Leitmotif

Reason as the Leading Motive

Happiness

Posted by Jerry on December 13, 2006

Happiness, in Ayn Rand’s words, is the emotional reward for the achievement of one’s values. Depending on one’s perspective and how well one has integrated the various principles of the philosophy, this definition of happiness can be either very expansive or very narrow.

It can be narrow in the sense that the implication is one is happy only when certain values are achieved; it can be described as a staccato emotional experience that peaks at certain points in one’s life and then drops. For example, I experience happiness when I secure a good job.

However, an added implication is that happiness is not possible to the irrational or the hedonist. Which in turn implies that values need to be rational values, i.e., in accordance with one’s life as the standard of judgement, in order to lead to the emotional reward of happiness.

To me, the definition of happiness that Ayn Rand offers is very expansive. When I consider the notion that happiness is the reward for achieving rational values, I think of the warm and serene feeling I get in knowing that I can pursue my values with no unearned guilt; I think of the confident serenity with which I know that my conceptual and rational faculties are competent tools for my survival and flourishment on this Earth. My emotional reward of happiness comes in the form of the feeling I get when I know that regardless of how much evil I see in this world, regardless of how unpleasant my current conditions might be, I know that I am an efficacious being; I know that man is an efficacious and causal agent. I know that the metaphysical nature of existence is one that is benevolent–that nature opens itself up to the actions of men and that nature can be known, studied, commanded, and channeled according to the directions set by man’s mind. I know that evil and suffering are aberrations, not the norm and that they can be significantly minimized or eliminated entirely.

====

* [Requirement]: In the post on happiness, how does Ayn Rand define happiness? Please answer in one sentence.

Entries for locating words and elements
====

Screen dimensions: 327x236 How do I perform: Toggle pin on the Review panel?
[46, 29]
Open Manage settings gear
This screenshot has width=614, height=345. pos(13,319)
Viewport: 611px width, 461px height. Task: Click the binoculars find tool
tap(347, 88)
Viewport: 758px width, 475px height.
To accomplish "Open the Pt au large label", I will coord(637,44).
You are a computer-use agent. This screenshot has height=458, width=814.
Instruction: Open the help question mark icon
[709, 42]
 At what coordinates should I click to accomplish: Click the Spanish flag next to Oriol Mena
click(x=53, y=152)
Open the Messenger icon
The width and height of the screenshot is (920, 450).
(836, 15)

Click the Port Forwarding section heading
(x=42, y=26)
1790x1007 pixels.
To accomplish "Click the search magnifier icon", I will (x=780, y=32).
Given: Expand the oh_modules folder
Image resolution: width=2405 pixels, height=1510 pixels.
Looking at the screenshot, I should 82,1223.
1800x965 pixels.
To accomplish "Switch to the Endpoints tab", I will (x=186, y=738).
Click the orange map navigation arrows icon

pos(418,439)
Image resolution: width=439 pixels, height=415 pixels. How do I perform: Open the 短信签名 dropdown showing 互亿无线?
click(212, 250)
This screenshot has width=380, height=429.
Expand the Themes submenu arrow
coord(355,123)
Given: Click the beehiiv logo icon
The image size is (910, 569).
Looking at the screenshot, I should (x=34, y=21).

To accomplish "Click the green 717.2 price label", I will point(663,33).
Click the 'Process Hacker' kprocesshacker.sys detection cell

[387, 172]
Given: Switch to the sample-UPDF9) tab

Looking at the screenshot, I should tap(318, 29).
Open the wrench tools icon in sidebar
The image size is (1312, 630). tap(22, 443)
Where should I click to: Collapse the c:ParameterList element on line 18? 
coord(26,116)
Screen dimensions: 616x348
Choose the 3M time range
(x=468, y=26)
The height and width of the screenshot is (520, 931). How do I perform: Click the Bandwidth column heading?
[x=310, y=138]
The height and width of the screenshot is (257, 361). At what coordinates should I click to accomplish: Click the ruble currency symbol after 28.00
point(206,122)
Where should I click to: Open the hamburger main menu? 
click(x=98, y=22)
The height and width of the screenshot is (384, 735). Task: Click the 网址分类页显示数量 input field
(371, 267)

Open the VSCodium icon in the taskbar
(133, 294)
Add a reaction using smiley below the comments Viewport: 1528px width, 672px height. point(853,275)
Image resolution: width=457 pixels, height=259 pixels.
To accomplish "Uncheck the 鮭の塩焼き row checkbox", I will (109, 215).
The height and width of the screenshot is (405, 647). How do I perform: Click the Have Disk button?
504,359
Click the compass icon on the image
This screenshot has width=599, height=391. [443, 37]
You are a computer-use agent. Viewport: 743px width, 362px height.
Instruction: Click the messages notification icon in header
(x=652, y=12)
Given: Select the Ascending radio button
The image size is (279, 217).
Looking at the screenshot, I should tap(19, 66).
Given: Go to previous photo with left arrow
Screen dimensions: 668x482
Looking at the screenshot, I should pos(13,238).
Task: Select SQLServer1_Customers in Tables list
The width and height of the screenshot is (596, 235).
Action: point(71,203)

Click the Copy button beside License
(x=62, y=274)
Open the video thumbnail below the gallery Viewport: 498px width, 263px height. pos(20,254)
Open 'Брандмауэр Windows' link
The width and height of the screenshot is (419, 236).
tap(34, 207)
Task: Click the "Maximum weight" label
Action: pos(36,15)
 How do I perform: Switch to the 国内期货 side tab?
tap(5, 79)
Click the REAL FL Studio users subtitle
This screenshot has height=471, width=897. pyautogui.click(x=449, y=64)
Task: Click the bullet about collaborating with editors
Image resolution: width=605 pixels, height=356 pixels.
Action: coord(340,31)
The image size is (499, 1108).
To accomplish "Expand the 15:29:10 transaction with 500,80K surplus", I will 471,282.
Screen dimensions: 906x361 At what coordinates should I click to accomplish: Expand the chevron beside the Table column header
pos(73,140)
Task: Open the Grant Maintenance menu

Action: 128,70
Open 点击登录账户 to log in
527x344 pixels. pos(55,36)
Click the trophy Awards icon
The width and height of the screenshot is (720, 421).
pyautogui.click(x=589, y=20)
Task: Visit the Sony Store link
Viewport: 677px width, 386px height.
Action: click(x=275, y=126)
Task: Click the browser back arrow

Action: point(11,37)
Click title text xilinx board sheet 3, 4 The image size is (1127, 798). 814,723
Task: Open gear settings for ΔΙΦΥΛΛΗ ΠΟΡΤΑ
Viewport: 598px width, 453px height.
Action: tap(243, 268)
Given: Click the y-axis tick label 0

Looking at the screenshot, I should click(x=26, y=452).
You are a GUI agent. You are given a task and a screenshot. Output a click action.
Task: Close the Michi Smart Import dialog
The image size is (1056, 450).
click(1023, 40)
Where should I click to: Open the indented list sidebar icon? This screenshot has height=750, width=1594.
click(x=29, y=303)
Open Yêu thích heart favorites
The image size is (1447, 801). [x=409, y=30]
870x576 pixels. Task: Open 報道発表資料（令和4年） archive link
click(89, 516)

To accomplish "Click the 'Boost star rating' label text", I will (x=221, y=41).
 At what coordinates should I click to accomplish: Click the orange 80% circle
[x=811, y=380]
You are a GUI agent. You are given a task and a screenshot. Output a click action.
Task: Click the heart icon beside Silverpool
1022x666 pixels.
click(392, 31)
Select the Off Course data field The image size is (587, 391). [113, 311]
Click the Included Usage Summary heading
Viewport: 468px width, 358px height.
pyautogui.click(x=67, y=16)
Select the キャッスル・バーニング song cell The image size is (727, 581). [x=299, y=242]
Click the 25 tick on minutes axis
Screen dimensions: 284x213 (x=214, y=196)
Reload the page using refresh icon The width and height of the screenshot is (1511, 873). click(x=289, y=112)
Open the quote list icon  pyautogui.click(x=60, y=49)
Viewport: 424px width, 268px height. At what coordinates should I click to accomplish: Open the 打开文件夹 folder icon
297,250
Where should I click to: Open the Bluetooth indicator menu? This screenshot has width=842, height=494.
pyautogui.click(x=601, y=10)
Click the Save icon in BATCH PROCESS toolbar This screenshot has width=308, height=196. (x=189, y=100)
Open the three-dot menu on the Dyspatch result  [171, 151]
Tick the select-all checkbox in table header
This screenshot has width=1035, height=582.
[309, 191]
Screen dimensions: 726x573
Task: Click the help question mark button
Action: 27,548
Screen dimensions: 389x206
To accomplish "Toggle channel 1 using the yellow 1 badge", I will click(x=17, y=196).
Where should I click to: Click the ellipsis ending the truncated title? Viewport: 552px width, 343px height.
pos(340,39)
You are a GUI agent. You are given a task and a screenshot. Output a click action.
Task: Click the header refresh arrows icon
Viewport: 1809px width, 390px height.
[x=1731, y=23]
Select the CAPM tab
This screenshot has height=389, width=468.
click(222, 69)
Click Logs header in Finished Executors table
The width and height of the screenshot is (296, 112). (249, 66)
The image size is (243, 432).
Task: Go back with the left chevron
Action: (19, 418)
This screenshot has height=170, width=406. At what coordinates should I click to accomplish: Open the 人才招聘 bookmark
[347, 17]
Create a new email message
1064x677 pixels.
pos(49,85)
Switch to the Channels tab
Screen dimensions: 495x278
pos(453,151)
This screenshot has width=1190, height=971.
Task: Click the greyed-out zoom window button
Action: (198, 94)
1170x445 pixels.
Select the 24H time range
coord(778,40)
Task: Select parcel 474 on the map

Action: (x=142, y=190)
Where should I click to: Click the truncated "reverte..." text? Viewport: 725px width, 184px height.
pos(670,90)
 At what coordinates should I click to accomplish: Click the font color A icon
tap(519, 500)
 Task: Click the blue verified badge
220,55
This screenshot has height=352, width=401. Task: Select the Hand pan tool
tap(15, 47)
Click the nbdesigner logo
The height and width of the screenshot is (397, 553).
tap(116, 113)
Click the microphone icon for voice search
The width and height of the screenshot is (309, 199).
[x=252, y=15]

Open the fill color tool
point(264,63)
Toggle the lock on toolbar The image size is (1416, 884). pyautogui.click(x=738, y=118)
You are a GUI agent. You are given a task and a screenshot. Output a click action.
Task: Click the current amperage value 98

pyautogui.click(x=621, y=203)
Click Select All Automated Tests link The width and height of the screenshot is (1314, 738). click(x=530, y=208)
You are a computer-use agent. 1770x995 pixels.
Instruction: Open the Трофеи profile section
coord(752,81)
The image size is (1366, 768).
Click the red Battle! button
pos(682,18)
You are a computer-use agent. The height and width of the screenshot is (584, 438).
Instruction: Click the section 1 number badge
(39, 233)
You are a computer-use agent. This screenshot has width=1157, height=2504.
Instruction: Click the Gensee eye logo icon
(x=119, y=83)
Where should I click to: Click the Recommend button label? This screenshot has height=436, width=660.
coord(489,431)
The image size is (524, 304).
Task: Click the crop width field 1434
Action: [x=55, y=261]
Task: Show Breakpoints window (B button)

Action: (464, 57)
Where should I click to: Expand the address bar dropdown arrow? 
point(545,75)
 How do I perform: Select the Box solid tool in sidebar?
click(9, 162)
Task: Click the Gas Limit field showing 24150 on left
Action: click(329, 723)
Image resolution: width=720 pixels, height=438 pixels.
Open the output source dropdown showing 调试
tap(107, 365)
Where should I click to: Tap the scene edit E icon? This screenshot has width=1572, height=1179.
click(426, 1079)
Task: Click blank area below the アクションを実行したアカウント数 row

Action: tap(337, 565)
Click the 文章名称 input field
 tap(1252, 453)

====

* [Full response]: Ayn Rand defines happiness as the emotional reward for the achievement of one's values.